▶ **Dataset entries**

★ ★ ★ ★ ★ ★ ★

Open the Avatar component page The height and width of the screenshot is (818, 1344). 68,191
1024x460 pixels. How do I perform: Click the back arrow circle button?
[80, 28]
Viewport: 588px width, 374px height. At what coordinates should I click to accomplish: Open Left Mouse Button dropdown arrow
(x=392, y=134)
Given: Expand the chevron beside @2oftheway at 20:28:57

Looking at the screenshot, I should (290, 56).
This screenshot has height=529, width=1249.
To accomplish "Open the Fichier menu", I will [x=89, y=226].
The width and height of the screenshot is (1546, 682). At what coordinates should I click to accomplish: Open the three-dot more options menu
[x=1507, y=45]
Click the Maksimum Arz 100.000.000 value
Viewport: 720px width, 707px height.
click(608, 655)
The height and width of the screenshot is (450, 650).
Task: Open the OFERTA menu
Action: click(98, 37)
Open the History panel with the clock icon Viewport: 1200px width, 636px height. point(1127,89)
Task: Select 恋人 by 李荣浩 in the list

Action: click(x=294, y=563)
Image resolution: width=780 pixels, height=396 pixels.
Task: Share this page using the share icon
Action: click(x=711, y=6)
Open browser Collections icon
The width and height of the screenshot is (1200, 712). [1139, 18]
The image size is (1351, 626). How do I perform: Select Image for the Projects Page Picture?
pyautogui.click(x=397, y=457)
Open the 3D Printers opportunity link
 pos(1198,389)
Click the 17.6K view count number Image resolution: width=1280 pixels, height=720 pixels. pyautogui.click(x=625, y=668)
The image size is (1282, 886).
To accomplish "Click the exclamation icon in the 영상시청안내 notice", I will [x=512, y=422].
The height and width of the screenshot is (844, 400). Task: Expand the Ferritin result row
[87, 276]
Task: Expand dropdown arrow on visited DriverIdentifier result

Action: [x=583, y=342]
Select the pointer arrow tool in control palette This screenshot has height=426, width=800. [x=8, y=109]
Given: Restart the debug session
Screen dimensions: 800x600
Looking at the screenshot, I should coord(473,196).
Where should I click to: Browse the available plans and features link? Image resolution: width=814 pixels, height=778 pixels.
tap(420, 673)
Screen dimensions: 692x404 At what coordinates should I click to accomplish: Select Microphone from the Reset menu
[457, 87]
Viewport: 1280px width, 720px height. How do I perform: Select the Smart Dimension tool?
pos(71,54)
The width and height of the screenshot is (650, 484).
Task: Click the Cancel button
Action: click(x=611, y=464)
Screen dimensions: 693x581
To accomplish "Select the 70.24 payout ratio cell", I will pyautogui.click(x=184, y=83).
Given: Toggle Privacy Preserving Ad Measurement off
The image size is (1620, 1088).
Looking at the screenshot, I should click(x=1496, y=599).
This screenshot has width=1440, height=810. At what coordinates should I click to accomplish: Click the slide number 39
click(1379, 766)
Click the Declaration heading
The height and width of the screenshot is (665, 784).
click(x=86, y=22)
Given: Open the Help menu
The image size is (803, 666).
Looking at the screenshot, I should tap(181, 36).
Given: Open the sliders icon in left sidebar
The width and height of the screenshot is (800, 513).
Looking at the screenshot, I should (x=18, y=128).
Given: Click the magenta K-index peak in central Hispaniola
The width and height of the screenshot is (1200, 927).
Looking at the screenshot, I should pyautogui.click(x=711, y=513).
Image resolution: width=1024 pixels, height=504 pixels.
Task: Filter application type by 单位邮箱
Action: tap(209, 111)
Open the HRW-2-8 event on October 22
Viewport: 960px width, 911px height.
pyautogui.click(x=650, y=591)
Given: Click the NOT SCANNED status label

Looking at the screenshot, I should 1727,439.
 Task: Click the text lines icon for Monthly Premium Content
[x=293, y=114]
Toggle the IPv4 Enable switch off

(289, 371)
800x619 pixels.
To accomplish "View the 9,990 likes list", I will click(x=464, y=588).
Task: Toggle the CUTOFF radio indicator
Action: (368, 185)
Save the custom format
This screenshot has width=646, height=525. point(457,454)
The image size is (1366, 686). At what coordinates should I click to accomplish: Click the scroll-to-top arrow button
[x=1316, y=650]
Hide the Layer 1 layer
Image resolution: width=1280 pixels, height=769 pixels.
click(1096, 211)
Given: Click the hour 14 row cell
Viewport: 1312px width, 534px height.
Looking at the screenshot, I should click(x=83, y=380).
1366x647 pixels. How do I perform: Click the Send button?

★ ★ ★ ★ ★ ★ ★

▶ **PROBLEM STATEMENT**
Every line from the one containing "Given: Click the NOT SCANNED status label" through the final line of the data above is to be restated word for word, and nothing more.

▶ **RESPONSE TO THIS EXERCISE**
Given: Click the NOT SCANNED status label

Looking at the screenshot, I should 1727,439.
 Task: Click the text lines icon for Monthly Premium Content
[x=293, y=114]
Toggle the IPv4 Enable switch off

(289, 371)
800x619 pixels.
To accomplish "View the 9,990 likes list", I will click(x=464, y=588).
Task: Toggle the CUTOFF radio indicator
Action: (368, 185)
Save the custom format
This screenshot has width=646, height=525. point(457,454)
The image size is (1366, 686). At what coordinates should I click to accomplish: Click the scroll-to-top arrow button
[x=1316, y=650]
Hide the Layer 1 layer
Image resolution: width=1280 pixels, height=769 pixels.
click(1096, 211)
Given: Click the hour 14 row cell
Viewport: 1312px width, 534px height.
Looking at the screenshot, I should click(x=83, y=380).
1366x647 pixels. How do I perform: Click the Send button?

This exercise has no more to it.